## 任务说明:
把数据从开头一直到含有“(973, 115).”的那一行（首尾都算）改写一遍，将“screenshot”换成“image”，其余一字不改，图片不要写进答案。

## 取自某一合集的条目:
※ ※ ※

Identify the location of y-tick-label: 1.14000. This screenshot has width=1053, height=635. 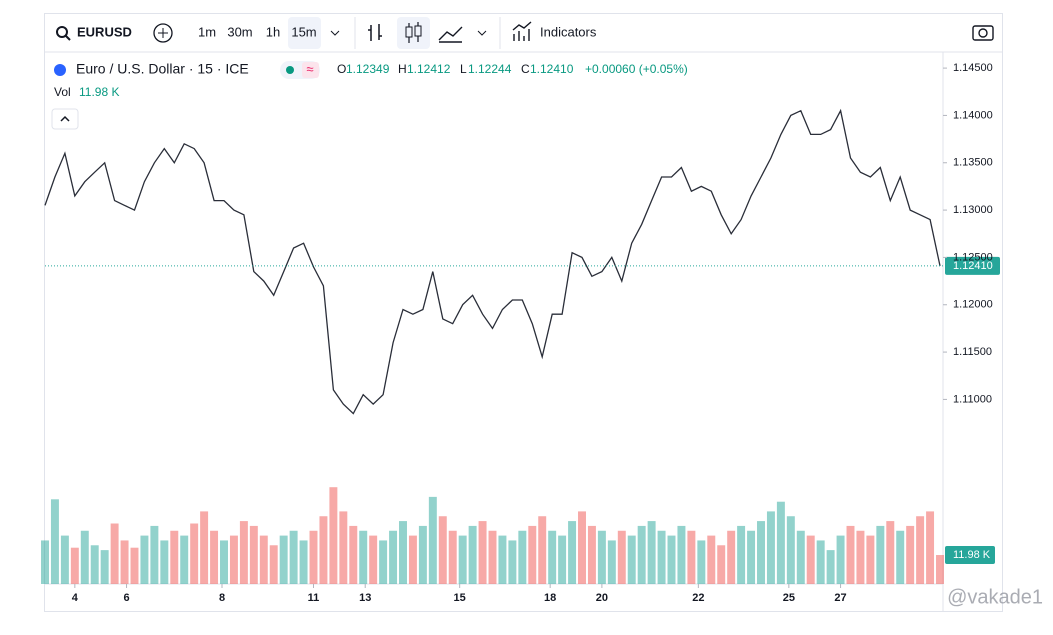
(973, 115).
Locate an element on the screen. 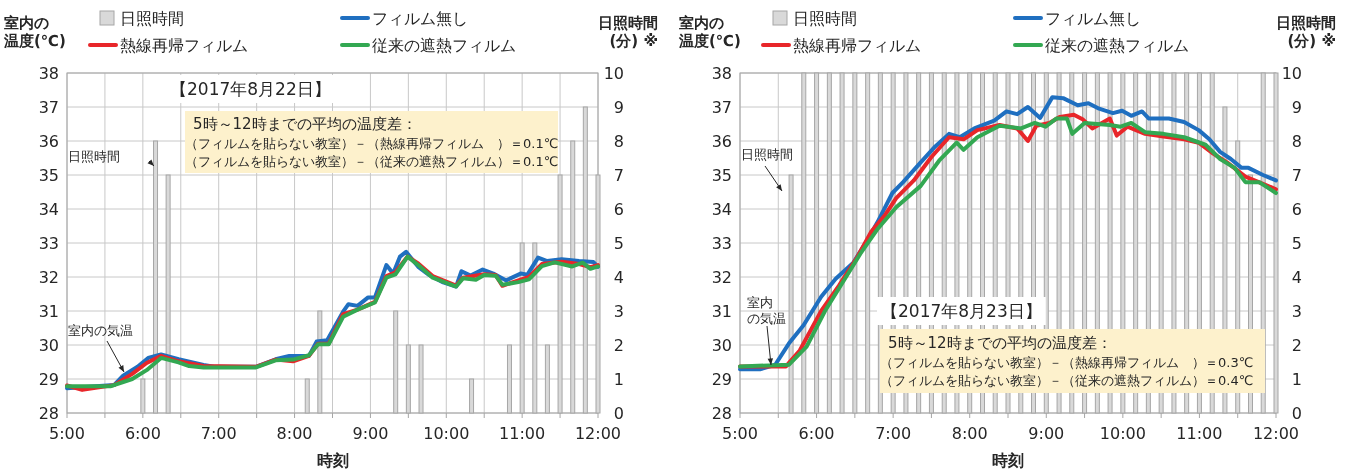 This screenshot has width=1354, height=472. annotation: （フィルムを貼らない教室）－（熱線再帰フィルム ）＝0.1℃ is located at coordinates (372, 144).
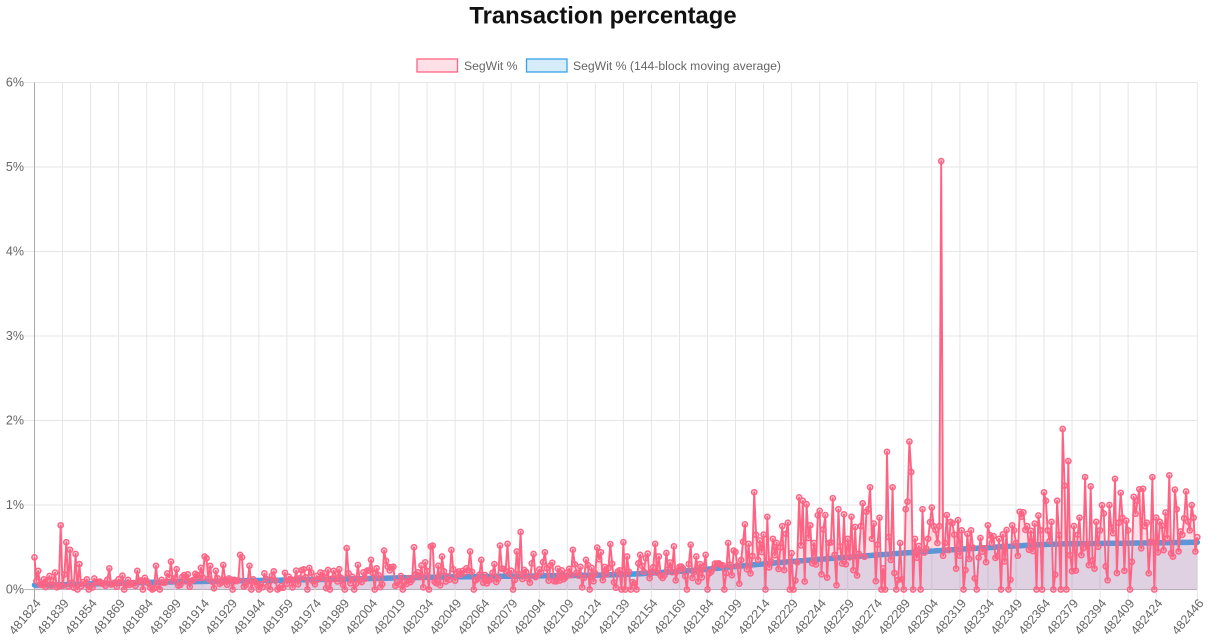 This screenshot has width=1223, height=640. What do you see at coordinates (491, 66) in the screenshot?
I see `svg-text: SegWit %` at bounding box center [491, 66].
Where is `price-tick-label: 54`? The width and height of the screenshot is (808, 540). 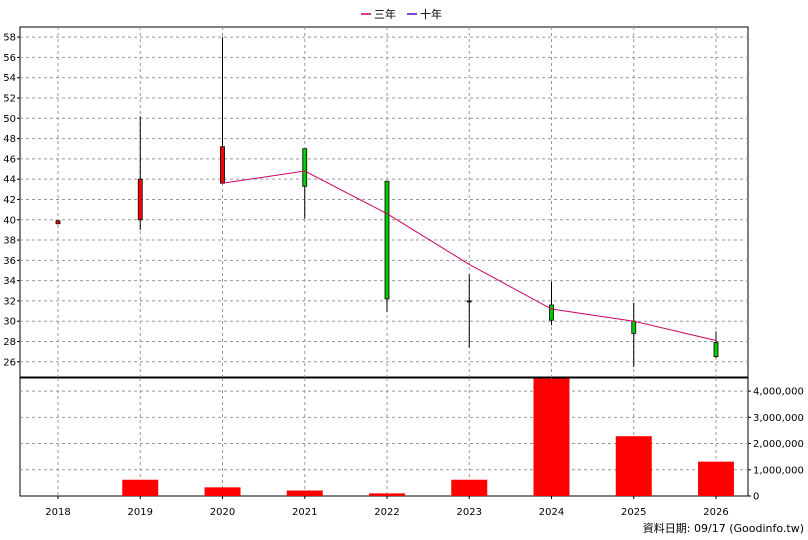 price-tick-label: 54 is located at coordinates (10, 78).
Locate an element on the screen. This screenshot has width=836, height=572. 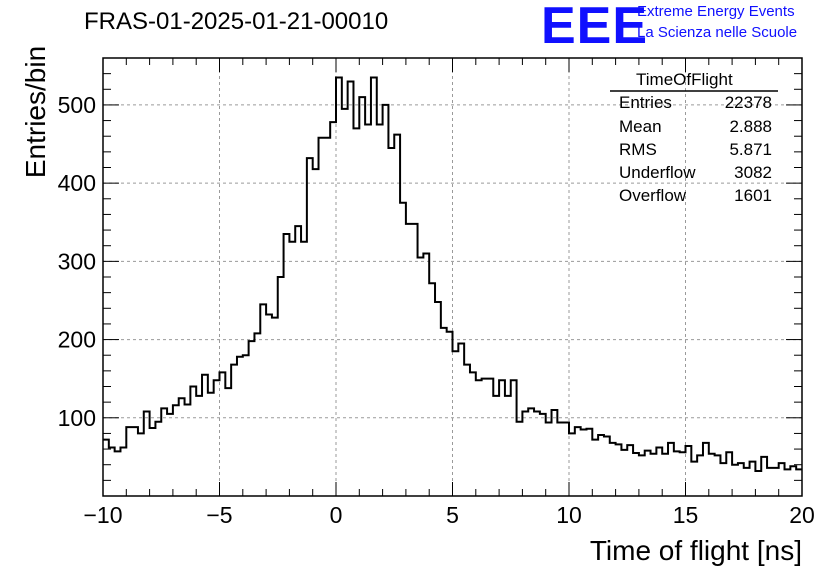
chart-title: FRAS-01-2025-01-21-00010 is located at coordinates (236, 22).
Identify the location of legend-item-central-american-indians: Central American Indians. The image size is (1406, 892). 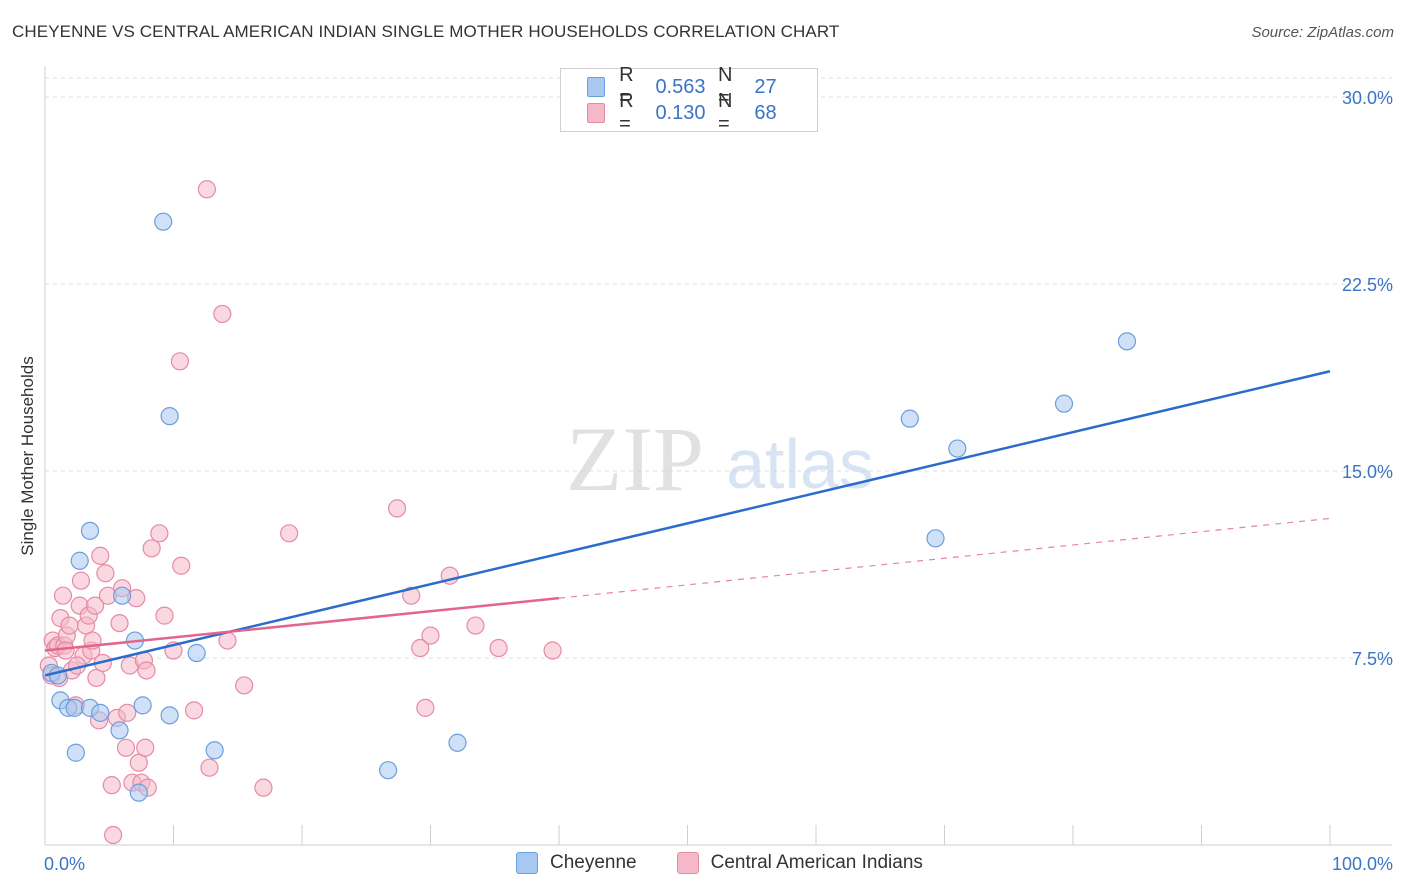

※ ※ ※

## 练习作答:
Identify the location of y-tick-label: 1.14000. This image has width=1053, height=635. 
(973, 115).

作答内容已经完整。